Ewerton Thomaz Cândido preferiu contar com a ajuda de um profissional para ajuda-lo nesta empreitada. Com 21 anos, ele toca violino há mais de seis e participou pela primeira vez de uma competição musical no ano passado, sentindo na pele a necessidade de se preparar muito bem para o desafio.

“O que acontece é que às vezes a pessoa estuda tanto que na hora da apresentação ela se preocupa apenas em executar o repertório perfeito”, relata. “Sem dúvida isso é importante, mas se amamos o que fazemos, devemos colocar este sentimento na música e não apenas executar aes notas. Isso vai fazer a diferença no resultado final, com certeza”, aconselha Ewerton.

Ele conta que uma das técnicas que utiliza para se preparar é imaginar o dia da apresentação em detalhes, tintim por tintim. “Geralmente vou para um lugar sozinho, onde possa me concentrar. Neste exercício, sinto a tensão que sentiria na prova e busco pensamentos que me lembrem que estudei para estar ali e estou preparado”, explica.

Um clássico para quem quiser se iniciar em técnicas de relaxamento e controle da ansiedade é o livro The inner game of music, ainda não traduzido para o português. Nele, os autores Barry Green e W. Timothy Gallwey fazem uma analogia direta entre o esporte e a música e apresentam exercícios práticos para lidar com os sentimentos inerentes às duas áreas.

“Tanto as performances esportivas quanto as musicais  acontecem normalmente diante de uma plateia, despertam uma admiração pela excelência com que são executados e ambos, atletas e músicos, atuam sob pressão, precisam lidar com medos e questões do ego”, descrevem os autores.

Para eles, música e esporte trabalham com superação de limites e altos níveis de desempenho – e em ambas áreas, o ponto central é o mesmo: reduzir as interferências mentais que atrapalham a plena expressão do potencial humano.

Ou seja, algo que o ultramaratonista Vladmi Virgílio dos Santos entende bem. Acostumado a disputar provas de longa distância em locais inóspitos como o Deserto do Atacama (Chile), Deserto de Gobi (China), Antártida e Patagônia (Argentina), Vladmi tem uma pesada rotina de treinos e preparação. Com um detalhe: aos 45 anos, ele é completamente cego desde os 34 anos.

Para correr cerca de 250 quilômetros a cada prova, Vladmi precisa estar bem preparado, em plena forma física, motivado e totalmente focado em seu objetivo. “Nunca penso no que ainda falta e sim que consegui superar mais um quilômetro. E assim, de quilômetro em quilômetro, atinjo meu objetivo”, conta.

Vladmi disputa as provas lado a lado com atletas sem qualquer deficiência. “Meu principal competidor sou eu mesmo. Sou muito centrado e focado naquilo que eu quero e quando vou fazer uma prova, pesquiso sobre o lugar, o terreno, a temperatura, a cultura, o povo, a comida… Quando chego em algum lugar, quero me sentir à vontade, não quero ofender ninguém com uma cultura diferente”, explica.

E isso implica em se aclimatar – literalmente – ao local.
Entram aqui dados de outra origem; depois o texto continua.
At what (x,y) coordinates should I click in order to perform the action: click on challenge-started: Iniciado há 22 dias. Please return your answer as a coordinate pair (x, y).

Vladmi está se preparando para uma prova em Portugal, onde vai percorrer 281 quilômetros, sendo praticamente 190 quilômetros de subida. No treino, a esteira fica no último nível de dificuldade para simular uma subida completamente íngreme.
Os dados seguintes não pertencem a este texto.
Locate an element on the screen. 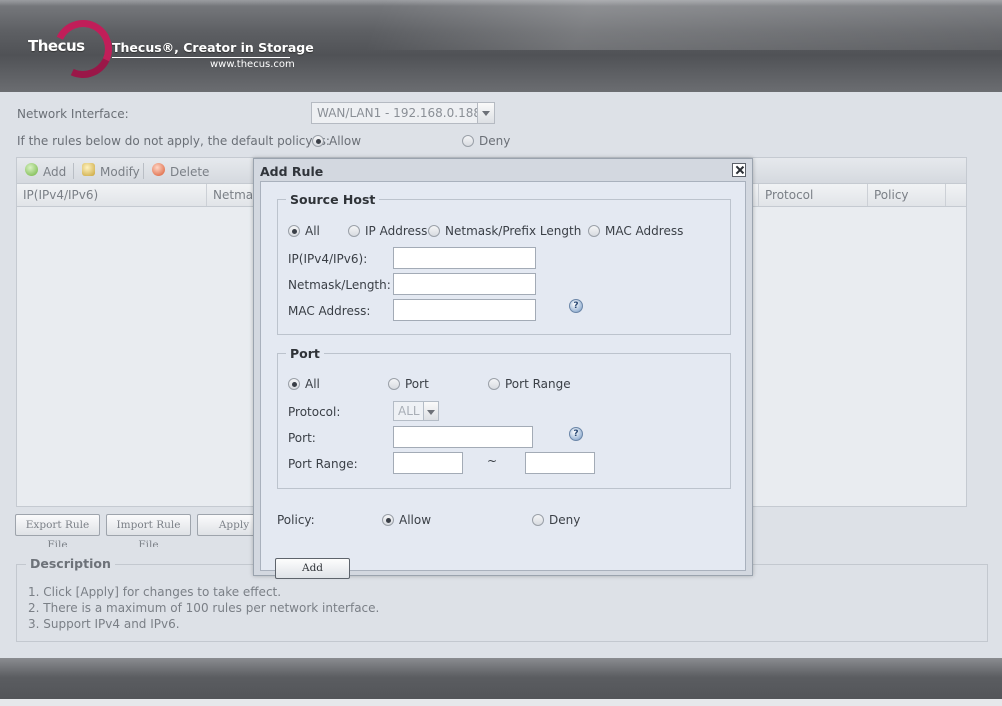  source-all-label: All is located at coordinates (312, 231).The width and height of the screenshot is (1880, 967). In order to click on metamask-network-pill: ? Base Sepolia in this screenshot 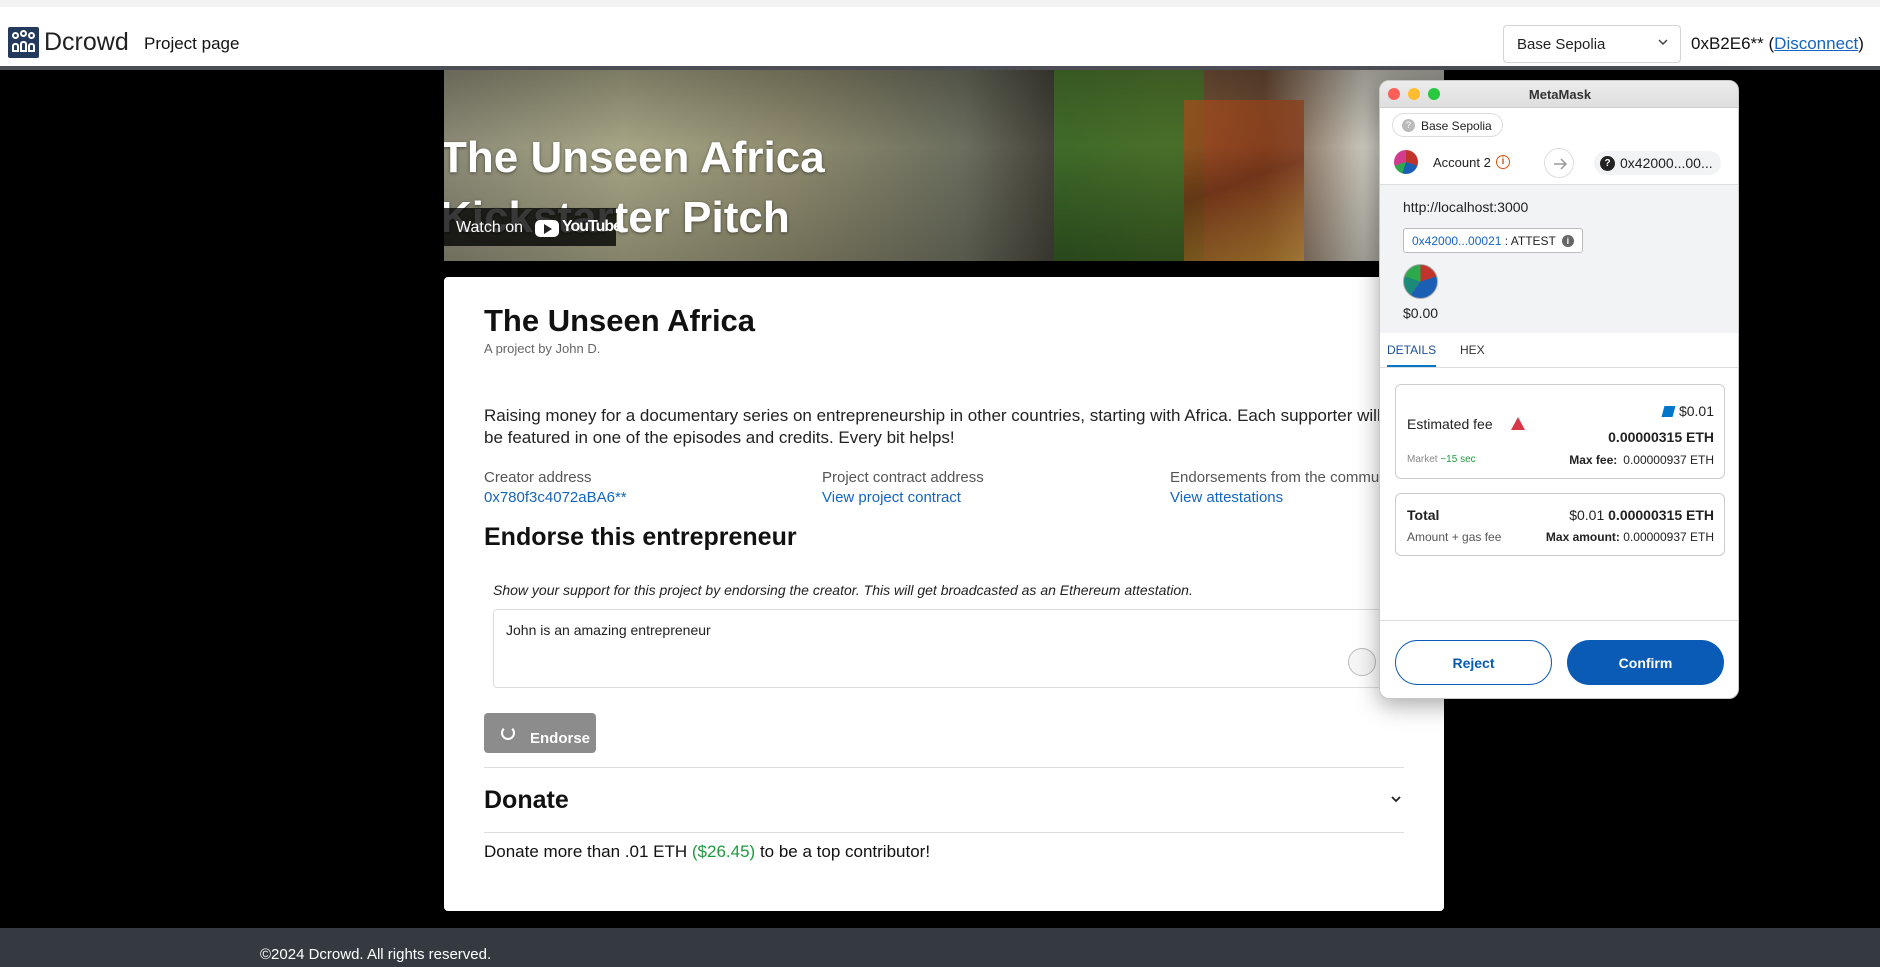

Na preparação para uma prova na Antártida, Vladmi ficou 55 minutos numa câmara frigorífica a uma temperatura de 25 graus negativos sem roupa especial de proteção. A intenção era simular uma hipotermia, situação extrema, que seria possível ser vivida durante a prova. “Fui ao meu limite, mas preciso preparar muito bem o meu corpo e a minha mente para suportar situações que podem acontecer. Não posso correr o risco de estar despreparado”, conta.

Superação de limites e treinamento pesado fazem parte da rotina de qualquer pessoa que busque excelência naquilo que se propõe a fazer. Músicos e atletas ficam na berlinda ao se expor – muitas vezes planetariamente, como nos Jogos Olímpicos – aos olhos de milhões e até bilhões de pessoas.

Para o público, fica a oportunidade única de se deleitar com o talento e a arte dos mestres da música e do esporte. Agora sabendo que, por trás do talento, há um duro preparo e dedicação extrema.